DIRECTIONS FOR THIS TASK:
Turn every line of the material below into a Markdown table with the columns Row and Line, numbering the rows and leaving out blank lines.

START

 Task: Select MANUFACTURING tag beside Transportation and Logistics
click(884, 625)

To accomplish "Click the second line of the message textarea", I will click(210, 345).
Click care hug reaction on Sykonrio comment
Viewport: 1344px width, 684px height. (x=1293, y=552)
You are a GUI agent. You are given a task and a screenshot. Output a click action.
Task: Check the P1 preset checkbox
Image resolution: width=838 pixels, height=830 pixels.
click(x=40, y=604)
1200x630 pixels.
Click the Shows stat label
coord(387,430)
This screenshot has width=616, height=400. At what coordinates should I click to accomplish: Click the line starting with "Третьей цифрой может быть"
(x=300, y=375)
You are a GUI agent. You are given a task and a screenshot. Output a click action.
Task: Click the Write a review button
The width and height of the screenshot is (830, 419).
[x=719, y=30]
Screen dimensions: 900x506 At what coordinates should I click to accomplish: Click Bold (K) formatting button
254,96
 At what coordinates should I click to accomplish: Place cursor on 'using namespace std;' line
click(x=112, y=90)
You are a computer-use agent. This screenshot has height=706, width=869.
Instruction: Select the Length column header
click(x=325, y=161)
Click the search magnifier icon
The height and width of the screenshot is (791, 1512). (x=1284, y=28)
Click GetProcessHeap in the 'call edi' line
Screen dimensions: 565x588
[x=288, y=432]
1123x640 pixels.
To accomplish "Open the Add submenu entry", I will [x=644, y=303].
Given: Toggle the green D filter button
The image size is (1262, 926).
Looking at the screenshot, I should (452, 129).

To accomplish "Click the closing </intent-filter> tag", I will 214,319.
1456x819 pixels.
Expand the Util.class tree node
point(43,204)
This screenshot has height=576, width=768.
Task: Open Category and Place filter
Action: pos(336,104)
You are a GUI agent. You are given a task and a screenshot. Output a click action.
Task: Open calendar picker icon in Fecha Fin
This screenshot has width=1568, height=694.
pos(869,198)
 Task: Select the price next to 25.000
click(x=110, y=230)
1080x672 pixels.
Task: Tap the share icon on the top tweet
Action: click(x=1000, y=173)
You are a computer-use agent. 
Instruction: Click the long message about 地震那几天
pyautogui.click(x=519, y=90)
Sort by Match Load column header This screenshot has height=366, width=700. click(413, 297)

END

ANSWER TO THE PROBLEM:
| Row | Line |
|---|---|
| 1 |  Task: Select MANUFACTURING tag beside Transportation and Logistics |
| 2 | click(884, 625) |
| 3 | To accomplish "Click the second line of the message textarea", I will click(210, 345). |
| 4 | Click care hug reaction on Sykonrio comment |
| 5 | Viewport: 1344px width, 684px height. (x=1293, y=552) |
| 6 | You are a GUI agent. You are given a task and a screenshot. Output a click action. |
| 7 | Task: Check the P1 preset checkbox |
| 8 | Image resolution: width=838 pixels, height=830 pixels. |
| 9 | click(x=40, y=604) |
| 10 | 1200x630 pixels. |
| 11 | Click the Shows stat label |
| 12 | coord(387,430) |
| 13 | This screenshot has width=616, height=400. At what coordinates should I click to accomplish: Click the line starting with "Третьей цифрой может быть" |
| 14 | (x=300, y=375) |
| 15 | You are a GUI agent. You are given a task and a screenshot. Output a click action. |
| 16 | Task: Click the Write a review button |
| 17 | The width and height of the screenshot is (830, 419). |
| 18 | [x=719, y=30] |
| 19 | Screen dimensions: 900x506 At what coordinates should I click to accomplish: Click Bold (K) formatting button |
| 20 | 254,96 |
| 21 |  At what coordinates should I click to accomplish: Place cursor on 'using namespace std;' line |
| 22 | click(x=112, y=90) |
| 23 | You are a computer-use agent. This screenshot has height=706, width=869. |
| 24 | Instruction: Select the Length column header |
| 25 | click(x=325, y=161) |
| 26 | Click the search magnifier icon |
| 27 | The height and width of the screenshot is (791, 1512). (x=1284, y=28) |
| 28 | Click GetProcessHeap in the 'call edi' line |
| 29 | Screen dimensions: 565x588 |
| 30 | [x=288, y=432] |
| 31 | 1123x640 pixels. |
| 32 | To accomplish "Open the Add submenu entry", I will [x=644, y=303]. |
| 33 | Given: Toggle the green D filter button |
| 34 | The image size is (1262, 926). |
| 35 | Looking at the screenshot, I should (452, 129). |
| 36 | To accomplish "Click the closing </intent-filter> tag", I will 214,319. |
| 37 | 1456x819 pixels. |
| 38 | Expand the Util.class tree node |
| 39 | point(43,204) |
| 40 | This screenshot has height=576, width=768. |
| 41 | Task: Open Category and Place filter |
| 42 | Action: pos(336,104) |
| 43 | You are a GUI agent. You are given a task and a screenshot. Output a click action. |
| 44 | Task: Open calendar picker icon in Fecha Fin |
| 45 | This screenshot has width=1568, height=694. |
| 46 | pos(869,198) |
| 47 |  Task: Select the price next to 25.000 |
| 48 | click(x=110, y=230) |
| 49 | 1080x672 pixels. |
| 50 | Task: Tap the share icon on the top tweet |
| 51 | Action: click(x=1000, y=173) |
| 52 | You are a computer-use agent.  |
| 53 | Instruction: Click the long message about 地震那几天 |
| 54 | pyautogui.click(x=519, y=90) |
| 55 | Sort by Match Load column header This screenshot has height=366, width=700. click(413, 297) |